* Set of tasks *
a - List the section headings that appear in the text on nickel purification by the Mond process.
b - From the text on nickel purification by the Mond process, extract the passage starting with "The beauty of" and going on through "and industrial settings.".

These are the key concepts you need to understand to accurately answer the question.

Nickel Tetracarbonyl
Nickel tetracarbonyl is a noteworthy compound in the field of inorganic chemistry, especially when discussing the Mond process for nickel purification. A complex of nickel with carbon monoxide, \( \mathrm{Ni}(\mathrm{CO})_{4} \), this compound is a volatile liquid at room temperature, with a boiling point of just 42.2°C. Its low boiling point is the key property utilized in the Mond process to separate nickel from its impurities. When nickel reacts with carbon monoxide under controlled conditions, a gaseous form of nickel tetracarbonyl is produced. By exploiting the different physical states, this process effectively isolates pure nickel from solid contaminants.

During the purification process, the formation of nickel tetracarbonyl is crucial, since it's a reversible step. Also interesting to note is that the formation of the compound is exothermic, releasing energy in form of heat, which is indicative of the stability of the product formed in this chemical reaction. Understanding the physical and chemical properties of nickel tetracarbonyl, such as its volatility and reaction kinetics, is central to mastering the concept of nickel purification through the Mond process.
Separation Techniques in Chemistry
The purification of chemical substances often relies on a plethora of separation techniques that leverage differences in physical properties—such as boiling point, volatility, or solubility—to isolate a target compound. In the context of the Mond process, the ability of nickel to form a volatile compound with carbon monoxide is exploited. This technique of separation based on volatility is also known as 'distillation.' When nickel tetracarbonyl is formed, it can be removed from the non-volatile impurities simply by allowing it to vaporize.

The beauty of this separation lies in the reversible nature of nickel tetracarbonyl's formation, allowing for the recovery of nickel after its separation. This example of the Mond process showcases just one of the many separation techniques in chemistry, underlying a fundamental concept: the careful selection of appropriate separation methods is essential for achieving highly pure substances in both laboratory and industrial settings.
Reversible Chemical Reactions
Reversible chemical reactions are characterized by their ability to proceed in both forward and reverse directions. The reaction involved in the Mond process where nickel reacts with carbon monoxide to form nickel tetracarbonyl is an exemplary reversible reaction, denoted by the symbol \( \rightleftharpoons \). This equilibrium allows for the initial separation of nickel from its impurities and subsequently facilitates its recovery.

* Data supplied *
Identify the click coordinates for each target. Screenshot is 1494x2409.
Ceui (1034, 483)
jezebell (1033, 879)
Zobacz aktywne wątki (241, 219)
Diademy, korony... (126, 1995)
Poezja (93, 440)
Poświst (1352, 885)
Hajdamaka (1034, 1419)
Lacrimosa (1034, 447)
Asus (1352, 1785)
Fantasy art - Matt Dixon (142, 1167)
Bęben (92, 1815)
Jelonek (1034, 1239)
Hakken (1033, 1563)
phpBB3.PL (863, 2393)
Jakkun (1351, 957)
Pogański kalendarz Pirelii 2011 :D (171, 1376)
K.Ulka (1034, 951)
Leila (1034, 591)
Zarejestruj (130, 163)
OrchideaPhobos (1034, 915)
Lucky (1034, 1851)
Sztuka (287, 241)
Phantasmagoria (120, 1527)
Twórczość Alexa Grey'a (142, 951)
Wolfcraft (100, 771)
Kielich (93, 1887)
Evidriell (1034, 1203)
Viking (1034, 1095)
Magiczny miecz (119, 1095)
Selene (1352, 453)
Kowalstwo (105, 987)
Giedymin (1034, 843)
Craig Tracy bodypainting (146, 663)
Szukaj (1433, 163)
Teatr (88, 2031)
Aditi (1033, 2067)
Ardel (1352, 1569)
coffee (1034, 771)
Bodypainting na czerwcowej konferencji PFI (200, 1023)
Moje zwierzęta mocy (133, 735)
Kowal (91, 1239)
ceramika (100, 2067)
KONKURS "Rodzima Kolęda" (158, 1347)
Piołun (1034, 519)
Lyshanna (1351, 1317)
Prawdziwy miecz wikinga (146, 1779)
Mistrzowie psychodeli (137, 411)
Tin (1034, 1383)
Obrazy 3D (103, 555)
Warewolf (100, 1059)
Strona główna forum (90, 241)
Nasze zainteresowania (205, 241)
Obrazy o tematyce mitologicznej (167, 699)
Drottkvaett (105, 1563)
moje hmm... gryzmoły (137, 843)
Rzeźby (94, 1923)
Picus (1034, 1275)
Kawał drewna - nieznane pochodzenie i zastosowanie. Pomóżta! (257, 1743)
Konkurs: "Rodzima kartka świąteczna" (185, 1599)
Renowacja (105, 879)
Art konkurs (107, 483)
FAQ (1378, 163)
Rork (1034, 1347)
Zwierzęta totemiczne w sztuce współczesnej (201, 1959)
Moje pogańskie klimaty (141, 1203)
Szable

* Numbered answers *
a -
Nickel Tetracarbonyl
Separation Techniques in Chemistry
Reversible Chemical Reactions

b -
The beauty of this separation lies in the reversible nature of nickel tetracarbonyl's formation, allowing for the recovery of nickel after its separation. This example of the Mond process showcases just one of the many separation techniques in chemistry, underlying a fundamental concept: the careful selection of appropriate separation methods is essential for achieving highly pure substances in both laboratory and industrial settings.